A book is best read with tea in your hand and a cat on your lap.
24-year-old English Major that currently works in an indie bookshop and at a local publishing house. Reviews and other bookish things.
This is the first Christmas I've had where I wasn't with my family and there wasn't snow on the ground. It's been weird to say the least and overall hasn't really felt like Christmas. But I came prepared. One of the few books I brought with me down to New Zealand was Tolkien's Letter's to Father Christmas.
I made reading this a sort of present to myself. Once December began and I started my new job at Hobbiton I picked this up, even though there were lots of other "more adult" books that I could've given my attention to. If you don't know the premise of the book, basically it is a collection of letters Tolkien wrote to his children as if he were Father Christmas because he's a BA like that. The letters are hand-written in a flourished, albeit trembling, font accompanied with illustrations.

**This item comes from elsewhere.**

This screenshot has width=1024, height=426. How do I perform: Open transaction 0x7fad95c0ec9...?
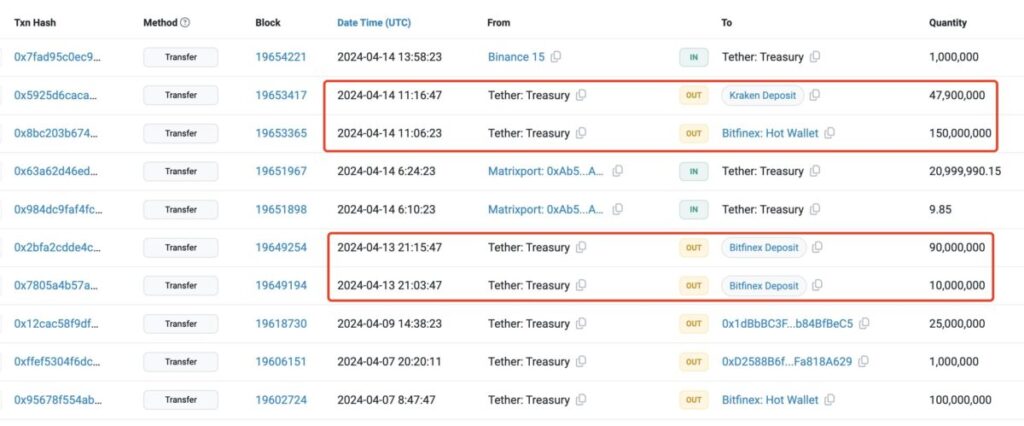57,57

Like his other works of fiction, there are many characters in these letters, not just Father Christmas. You meet FC's helper North Polar Bear, his elf secretary Ilbereth, as well as the Snow-elves, Snow-men and less savory characters. Copies of most of the original letters are included, along with typed versions of the text, and most are paired with the related illustrations.

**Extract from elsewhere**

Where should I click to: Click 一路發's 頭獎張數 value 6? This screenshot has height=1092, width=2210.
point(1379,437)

Reading through the books is actually a bit sad. The letters start out simple. Not too long, nothing too descriptive. The earliest letters are addressed to John, the eldest son, and as more of Tolkien's children are born, their names appear in the text. And just as new names are added, old names begin to fade away. The children grow up and out grow Father Christmas. They no longer hang up their stockings.

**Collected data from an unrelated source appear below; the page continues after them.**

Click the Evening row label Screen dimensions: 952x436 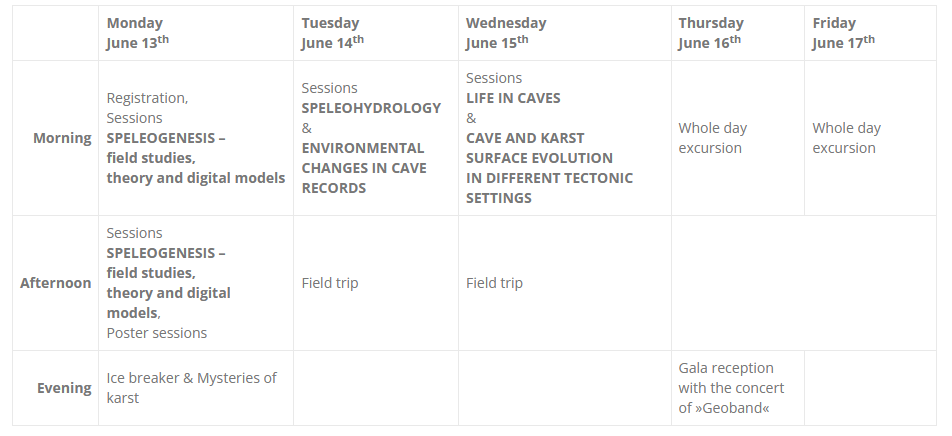pyautogui.click(x=64, y=388)
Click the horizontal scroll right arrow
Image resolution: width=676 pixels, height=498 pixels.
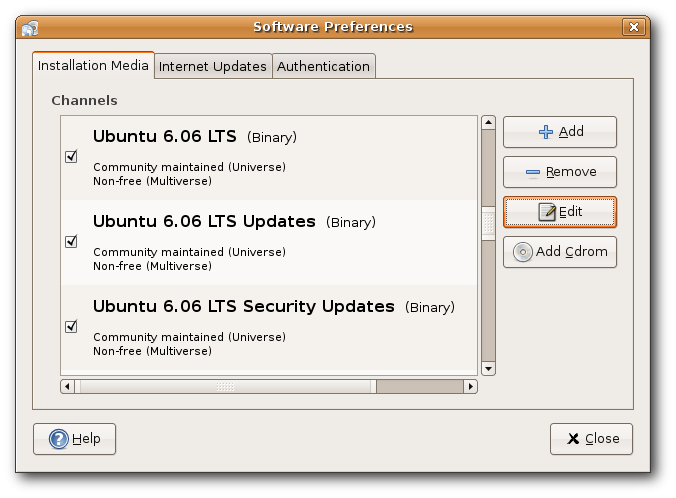click(470, 386)
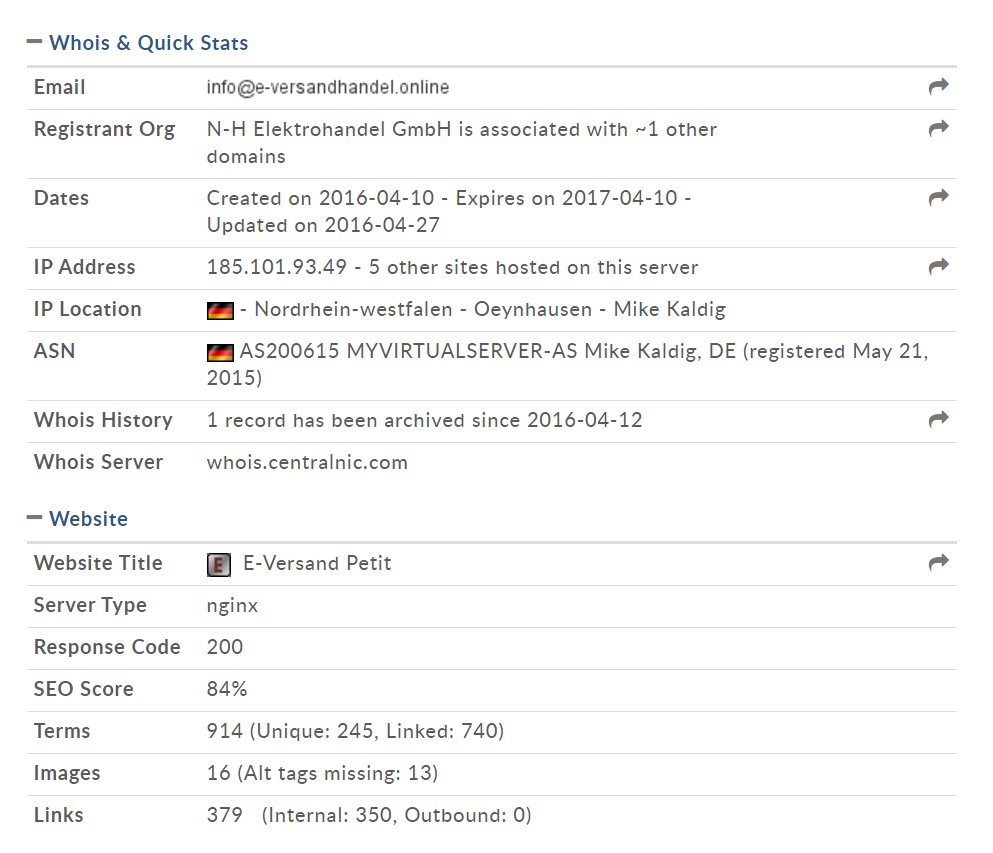Click the arrow icon beside Website Title
The height and width of the screenshot is (853, 993).
click(x=938, y=562)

The stories begin to become more detailed and we learn more about Father Christmas' friends as the years go on (he continued to write the letters for over 20 years). Many of the tales Father Christmas relays are about Polar Bear's misadventures and skirmishes with the goblins. All the stories are fun and light-hearted and sometimes tinged with sadness.
I think I love this book so much because it is such a gosh darn cute thing for a father to do for his children. So there. Another thing that makes me love Tolkien.